Monologue écrit et interprété par Gabriel F. avec Gaspard Liberelle sous la direction artistique de Marco Michelangelo. A une époque où les pavés sont de nouveau descellés, c'est à la plage que le Brésilien Gabriel F. reçoit ses spectateurs. Si l'on n'aime pas faire la guerre, et que l'on préfère boire frais à Saint-Tropez, "Naufragé(s)" est l'idéal apaisé du bobo des villes qui a triomphé du baba des champs.
Pas question alors de raisonner, même si on est le seul à ne pas rire et à applaudir ce qui pourrait passer pour un court spectacle vide et creux, et qui apparaît pour ses ravis épris comme une subtile apologie de la paresse heureuse.

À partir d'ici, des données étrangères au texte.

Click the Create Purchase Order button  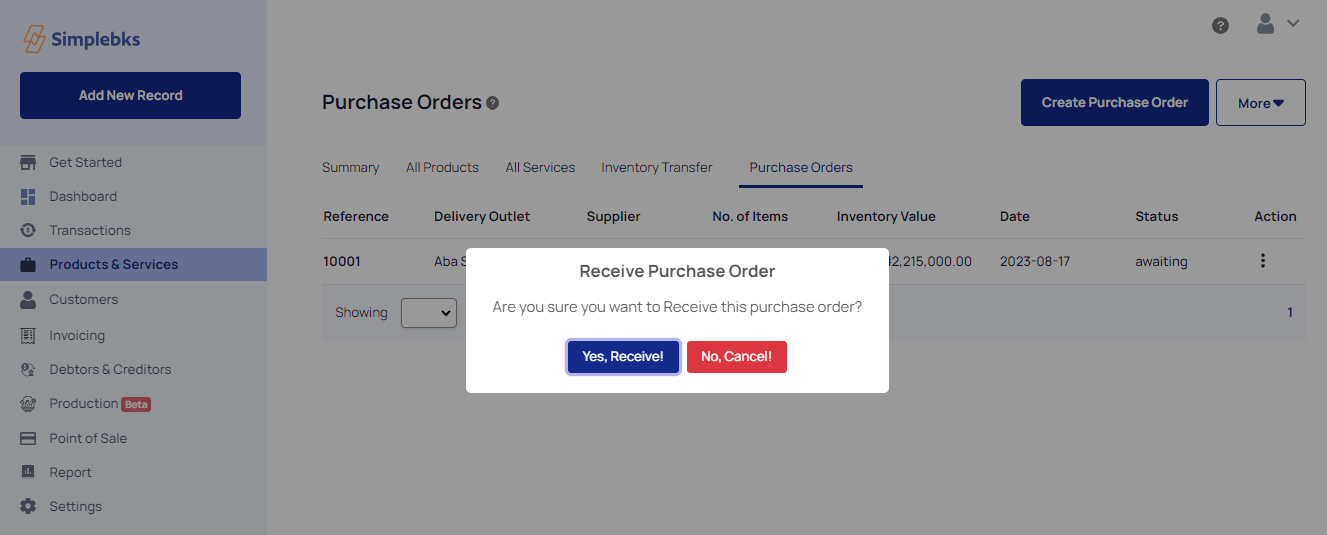(x=1115, y=103)
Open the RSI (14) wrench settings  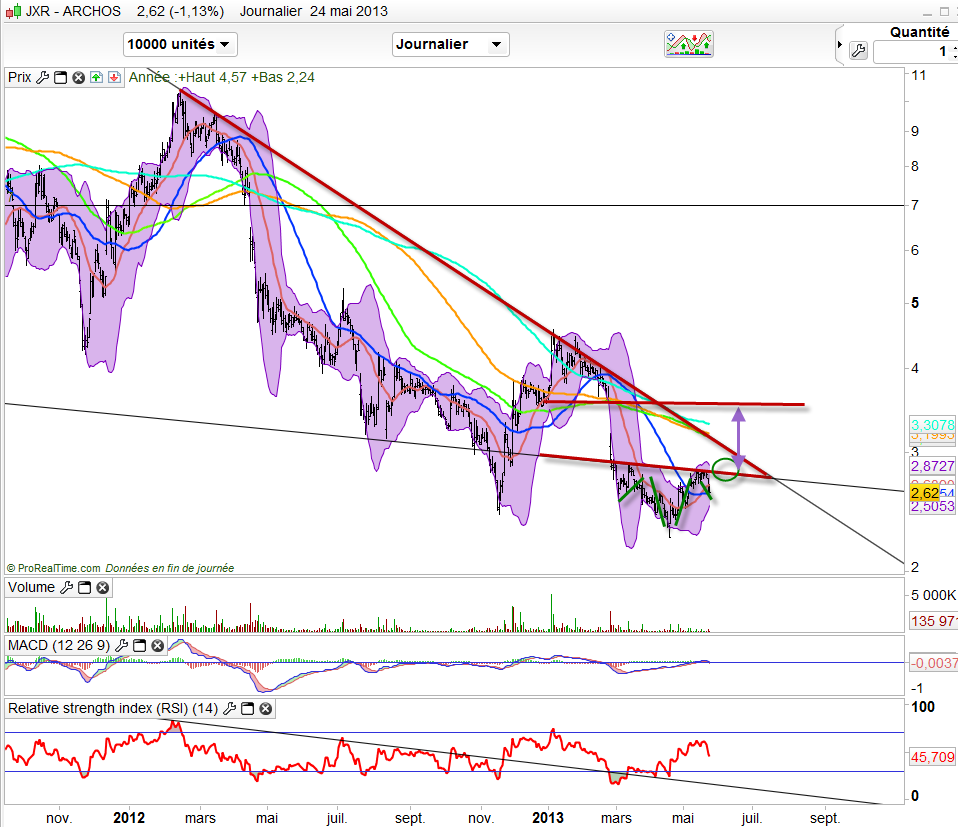coord(230,709)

Tout ce qui semblerait une proposition apolitique, voire franchement réactionnaire, en incitant à se retirer sur son petit Aventin, deviendra dès lors le comble de la résistance. Tout ce qu'on soupçonnerait de cynisme, comme l'utilisation d'un quasi esclave sous la forme d'un comparse patenté (Gaspard Liberelle), serait en fait un remède hédoniste à l'ennui et un hymne à l'amitié débarrassée de tout mépris social.
Bref, Gabriel F. serait un artiste sympathique et il ne faudrait pas penser à mal devant quelqu'un qui, à la suite d'Alphonse Allais, suggère que s'il ne parlait pas de lui-même, qui d'autre en parlerait ?
Bulle de savon dans le sable, "Naufragé(s)" de Gabriel F. cache peut-être une critique sociale de l'époque où les pavés sont de nouveau descellés et où le Brésil obscurcit son horizon.
On peut pourtant ne pas voir cette critique et se demander pourquoi tout le monde s'amuse de ces faux-clowns lunaires devant lesquels le plus grognon finit par lâcher prise parce que le jeu n'en vaut jamais la chandelle et que cette heure décontractée ne demande qu'un peu d'indulgence.